Thursday, November 12, 2020

Report into 2019 polling failure

Yesterday, the Association of Market and Social Research Organisations, the national peak industry body for research, data and insights organisations in Australia, released its report into the polling failure for the 2019 Australian Federal Election

Unfortunately, the Australian pollsters did not share their raw data with the AMSRO inquiry. So the inquiry was constrained.

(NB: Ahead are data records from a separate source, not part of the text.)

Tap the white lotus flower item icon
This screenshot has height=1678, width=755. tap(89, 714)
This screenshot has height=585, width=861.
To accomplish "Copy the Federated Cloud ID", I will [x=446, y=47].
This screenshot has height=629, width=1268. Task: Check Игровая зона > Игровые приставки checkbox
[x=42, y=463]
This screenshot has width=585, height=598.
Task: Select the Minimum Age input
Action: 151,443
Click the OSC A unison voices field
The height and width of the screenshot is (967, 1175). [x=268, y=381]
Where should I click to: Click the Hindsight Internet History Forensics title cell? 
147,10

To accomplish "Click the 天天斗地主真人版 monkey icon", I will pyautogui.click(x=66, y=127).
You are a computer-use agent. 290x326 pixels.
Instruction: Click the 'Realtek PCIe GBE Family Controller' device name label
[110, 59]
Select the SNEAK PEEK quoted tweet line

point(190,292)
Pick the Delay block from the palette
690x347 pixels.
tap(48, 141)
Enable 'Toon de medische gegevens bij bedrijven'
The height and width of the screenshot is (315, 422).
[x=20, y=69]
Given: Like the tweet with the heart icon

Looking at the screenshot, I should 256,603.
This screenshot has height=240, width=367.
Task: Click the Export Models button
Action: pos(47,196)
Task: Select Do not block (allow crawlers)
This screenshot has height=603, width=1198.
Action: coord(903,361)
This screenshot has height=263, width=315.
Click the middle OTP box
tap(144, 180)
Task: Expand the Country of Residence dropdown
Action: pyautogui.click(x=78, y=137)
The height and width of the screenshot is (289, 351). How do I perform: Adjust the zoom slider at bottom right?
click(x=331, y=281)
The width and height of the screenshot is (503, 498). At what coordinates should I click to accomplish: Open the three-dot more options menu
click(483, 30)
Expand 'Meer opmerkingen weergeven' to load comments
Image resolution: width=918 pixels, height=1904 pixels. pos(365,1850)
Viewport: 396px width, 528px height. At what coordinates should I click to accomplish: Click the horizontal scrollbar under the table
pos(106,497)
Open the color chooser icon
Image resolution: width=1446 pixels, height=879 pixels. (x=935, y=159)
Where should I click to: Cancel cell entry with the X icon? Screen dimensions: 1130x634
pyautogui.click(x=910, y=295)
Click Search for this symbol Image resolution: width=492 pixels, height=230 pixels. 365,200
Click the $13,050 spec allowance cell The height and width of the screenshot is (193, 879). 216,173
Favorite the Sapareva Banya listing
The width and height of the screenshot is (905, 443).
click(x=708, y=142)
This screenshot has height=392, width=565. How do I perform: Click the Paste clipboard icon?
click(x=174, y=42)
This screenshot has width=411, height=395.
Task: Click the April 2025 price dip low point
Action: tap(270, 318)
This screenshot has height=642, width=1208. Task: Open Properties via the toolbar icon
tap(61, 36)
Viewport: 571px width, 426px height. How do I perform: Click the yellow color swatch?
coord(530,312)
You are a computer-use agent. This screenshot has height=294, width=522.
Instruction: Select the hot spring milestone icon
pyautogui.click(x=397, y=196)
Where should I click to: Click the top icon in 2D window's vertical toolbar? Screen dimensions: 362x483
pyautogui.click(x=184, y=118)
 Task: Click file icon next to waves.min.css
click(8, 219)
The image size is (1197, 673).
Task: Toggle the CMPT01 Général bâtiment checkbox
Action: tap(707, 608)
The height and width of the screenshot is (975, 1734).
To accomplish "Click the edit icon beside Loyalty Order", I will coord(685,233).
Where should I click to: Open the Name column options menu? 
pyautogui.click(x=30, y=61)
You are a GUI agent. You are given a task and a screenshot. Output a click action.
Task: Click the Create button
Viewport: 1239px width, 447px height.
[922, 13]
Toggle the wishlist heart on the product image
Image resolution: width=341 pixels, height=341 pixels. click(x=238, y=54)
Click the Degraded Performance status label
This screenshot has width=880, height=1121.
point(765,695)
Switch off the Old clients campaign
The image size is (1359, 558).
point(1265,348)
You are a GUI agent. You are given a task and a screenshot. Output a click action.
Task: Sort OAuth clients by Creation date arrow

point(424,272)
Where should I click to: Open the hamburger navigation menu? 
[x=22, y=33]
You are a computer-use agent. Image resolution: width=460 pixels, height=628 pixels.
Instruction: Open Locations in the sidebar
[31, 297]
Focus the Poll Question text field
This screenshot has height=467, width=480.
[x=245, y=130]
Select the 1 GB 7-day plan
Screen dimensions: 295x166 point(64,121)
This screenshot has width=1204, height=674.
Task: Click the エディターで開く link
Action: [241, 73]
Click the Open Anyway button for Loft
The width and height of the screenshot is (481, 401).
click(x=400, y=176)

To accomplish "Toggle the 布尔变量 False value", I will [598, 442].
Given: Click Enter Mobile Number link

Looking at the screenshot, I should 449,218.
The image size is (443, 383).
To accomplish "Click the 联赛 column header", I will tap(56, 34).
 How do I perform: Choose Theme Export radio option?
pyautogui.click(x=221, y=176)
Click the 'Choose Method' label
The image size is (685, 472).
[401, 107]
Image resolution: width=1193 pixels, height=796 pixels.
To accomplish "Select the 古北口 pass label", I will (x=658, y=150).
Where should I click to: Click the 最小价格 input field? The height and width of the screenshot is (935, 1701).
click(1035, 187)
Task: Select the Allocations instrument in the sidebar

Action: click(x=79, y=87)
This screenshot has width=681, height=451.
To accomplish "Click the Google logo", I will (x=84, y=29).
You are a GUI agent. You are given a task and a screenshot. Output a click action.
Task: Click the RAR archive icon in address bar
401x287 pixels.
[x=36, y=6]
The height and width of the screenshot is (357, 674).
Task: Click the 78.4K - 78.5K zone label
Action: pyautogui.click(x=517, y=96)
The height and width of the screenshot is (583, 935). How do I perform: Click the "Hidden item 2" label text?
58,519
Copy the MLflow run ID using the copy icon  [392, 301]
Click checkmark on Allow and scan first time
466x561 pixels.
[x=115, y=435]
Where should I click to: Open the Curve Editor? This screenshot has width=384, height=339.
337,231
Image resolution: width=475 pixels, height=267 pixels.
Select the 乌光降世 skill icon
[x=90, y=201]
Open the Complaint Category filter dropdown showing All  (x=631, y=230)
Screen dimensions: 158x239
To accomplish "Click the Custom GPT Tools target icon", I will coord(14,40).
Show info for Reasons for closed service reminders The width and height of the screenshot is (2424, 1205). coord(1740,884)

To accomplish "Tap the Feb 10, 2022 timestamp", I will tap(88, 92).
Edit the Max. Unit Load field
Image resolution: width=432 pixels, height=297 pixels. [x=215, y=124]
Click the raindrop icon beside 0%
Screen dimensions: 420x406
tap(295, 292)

Nonetheless, it found:

The performance of the national polls in 2019 met the independent criteria of a ‘polling failure’ not just a ‘polling miss’. The polls: (1) significantly — statistically — erred in their estimate of the vote; (2) erred in the same direction and at a similar level; and (3) the source of error was in the polls themselves rather than a result of a last-minute shift among voters.
The Inquiry Panel could not rule out the possibility that the uncommon convergence of the polls in 2019 was due to herding. 
Our conclusion is that the most likely reason why the polls underestimated the first preference vote for the LNP and overestimated it for Labor was because the samples were unrepresentative and inadequately adjusted. The polls were likely to have been skewed towards the more politically engaged and better educated voters with this bias not corrected. As a result, the polls over-represented Labor voters.

While the report was hampered by the limited cooperation from polling companies, it is well worth reading. 

 

3 comments:

  1. Mark, did they send you a gold medal for calling 'herding' before the election? You deserve one.